Opens with a lightly roasted pistachio that reads more nutty-sweet than green, landing quickly into a thick salted caramel heart that keeps the sweetness honest rather than cloying. Vanilla and tonka bean merge seamlessly in the dry-down, pulling things warmer and slightly powdery, while sandalwood adds just enough creaminess to ground it without going full woodsy. Musk keeps the sillage close — this wears like a skin scent with quiet but persistent projection. — Best for cool-weather evenings, cozy layering, or anyone who wants gourmand sweetness that reads grown-up rather than candy-aisle.

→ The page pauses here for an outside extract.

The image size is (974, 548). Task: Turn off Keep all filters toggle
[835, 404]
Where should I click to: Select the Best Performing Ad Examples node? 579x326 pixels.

Opens with a creamy, almost edible pistachio that reads more dessert than nut — sweet but not shrill. The heart softens into heliotrope and vanilla, giving it a powdery floral cushion without going full baby-powder. Tonka and benzoin anchor the dry-down in warm, resinous sweetness, while sandalwood adds just enough woody depth to keep it from collapsing into pure candy. Projection is moderate and intimate; sillage lingers close to skin, musk holding everything in a soft envelope — Built for cold-weather evenings, cozy layering, or anyone who wants gourmand sweetness with enough polish to wear it out.
How they overlap
Cheirosa 59 and Cheirosa 71 share 5 notes (pistachio, vanilla, tonka bean, sandalwood, and others). The same note name doesn't always mean the same scent — different houses use different vanillas, different woods, different musks — but a multi-note shared spine usually does indicate genuinely-comparable wear character. The remaining notes (1 unique to Cheirosa 59, 2 unique to Cheirosa 71) are where the divergence happens.
The buying decision
Original-bottle pricing is essentially identical ($38 vs $38), so the choice rarely comes down to upfront cost. Both wear best across the same fall/winter — they're interchangeable on weather fit.